A factoring company might also charge fees other than just the discount rate. Fees commonly charged by factoring companies might include origination fees, ACH transaction or wire fees, overdue fees, interest charges, or unused line fees. When working with a factoring company, it’s always important to read your contract carefully and ask about any additional fees beyond just the discount rate.
Factoring companies make the majority of their profit on the discount rate that is usually charged by the month, but sometimes by the day or week. For this reason, factoring works best for businesses that have customers who pay on-time and usually within net 90 days. The longer it takes a factoring company to collect on your invoice, the more expensive the service will become.
We know that’s a lot of moving parts! Here’s a simplified example for you:
You factor a $100,000 invoice that has an 80% advance rate, 20% rebate, and a discount rate of 2% per month. With your first installment, you would receive $80,000 or 80% of your invoice. If your customer pays you in 30 days, the factoring company will keep $2,000 from the remaining $20,000 rebate, leaving you with an $18,000 rebate. Altogether, you collect $98,000 on your $100,000 invoice, giving 2% to the factoring company.
Advantages of Factoring
- Factoring is a good alternative for a business that would have trouble qualifying for a traditional loan because of limited or no credit history.

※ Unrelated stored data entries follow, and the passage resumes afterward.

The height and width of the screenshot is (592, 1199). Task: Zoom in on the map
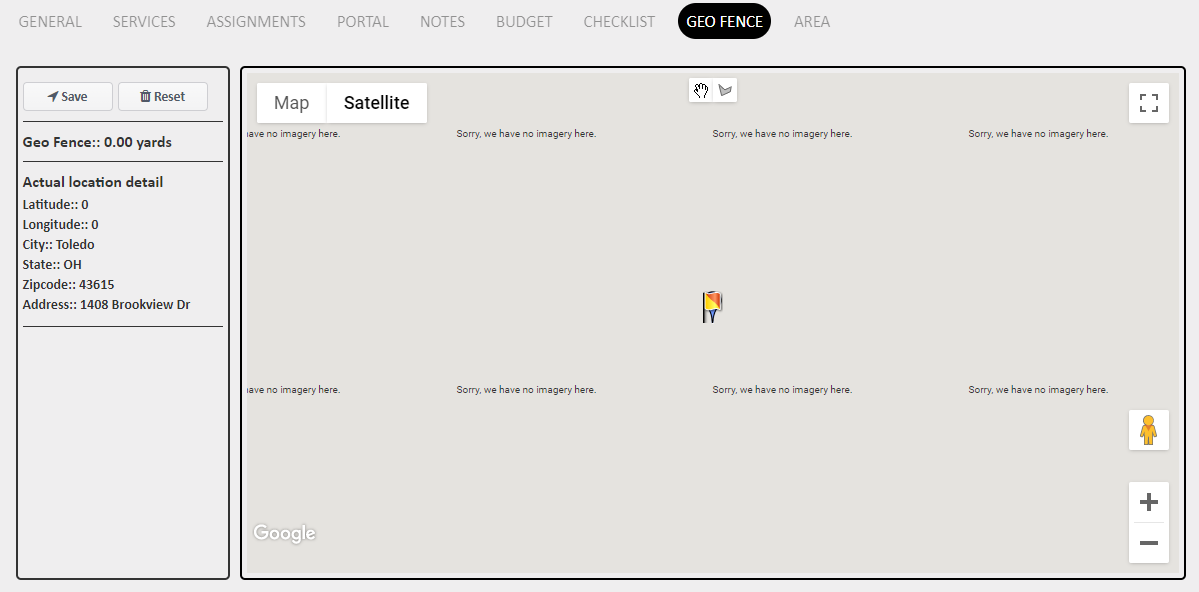point(1148,502)
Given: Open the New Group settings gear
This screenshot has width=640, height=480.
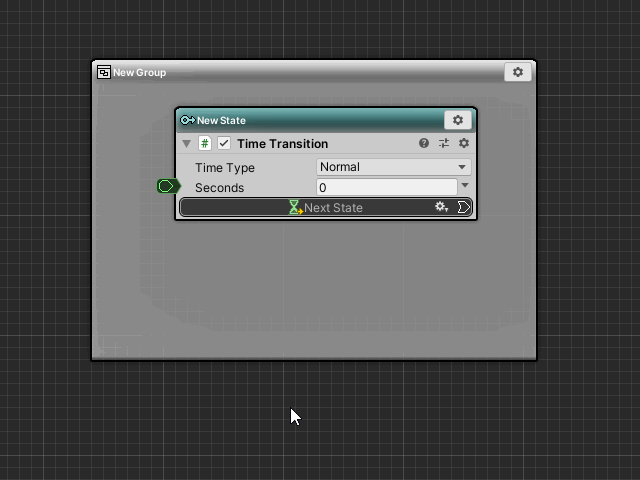Looking at the screenshot, I should (x=517, y=72).
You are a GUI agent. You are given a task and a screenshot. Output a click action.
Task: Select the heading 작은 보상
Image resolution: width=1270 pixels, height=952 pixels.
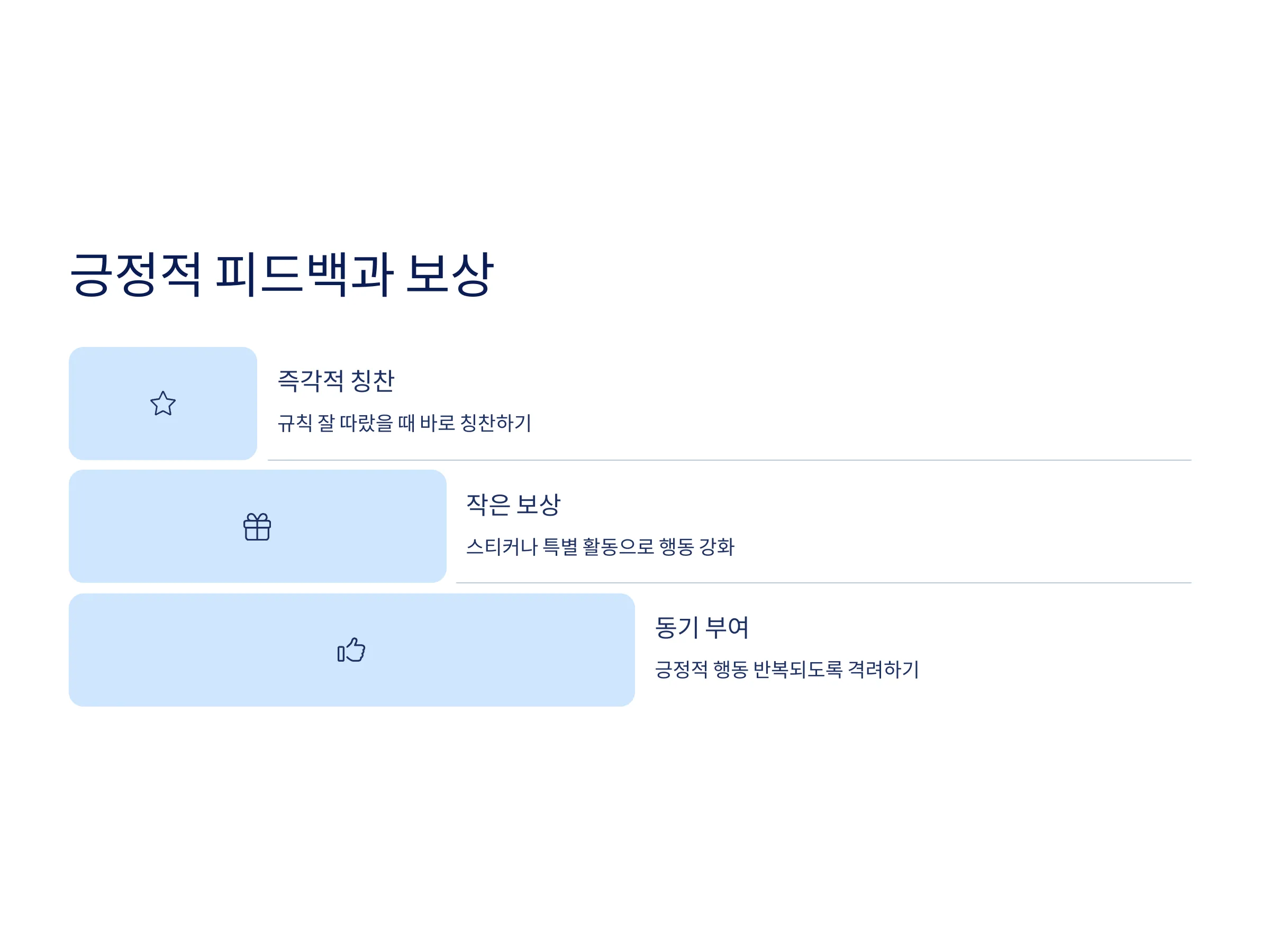[x=513, y=505]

- Qualifying businesses receive almost instant cash from their factoring companies to help smooth out their cash flow issues, without taking on new debt.
- Some customers might pay their invoices more quickly because they know they are paying the factoring company instead of you, with whom they are more familiar.
- Factoring companies can help you determine the creditworthiness of your potential customers to avoid the financial headache of customers who don’t have the ability to pay on time or at all.
Disadvantages of Factoring
- Instant reduction in your profits on each order you fulfill. This is the price you pay to receive your cash quickly.
- The factoring company will need to notify your customer and make contact with them. Although many industries are used to the practice of factoring, for those industries that are not, it’s an additional step for your customer. Some customers might prefer to deal directly with you.
- If your company has an existing tax lien or extensive legal problems, you will not qualify for factoring.
- Some factoring companies charge additional fees on top of their discount rates. Read all the fine print before you sign a contract with a factoring company.
- You might enter into a long-term contract with a factoring company when your cash flow issue is only a short-term or seasonal problem.
These are just a sampling of the advantage and disadvantages of working with a factoring company. Although it’s not right for all business or situations, it is an alternative route to quickly smooth out cash flow bumps with a quick and easy injection of cash. As always, do your research before committing to any sort of financial decision to ensure you’re doing the best thing for you and your business!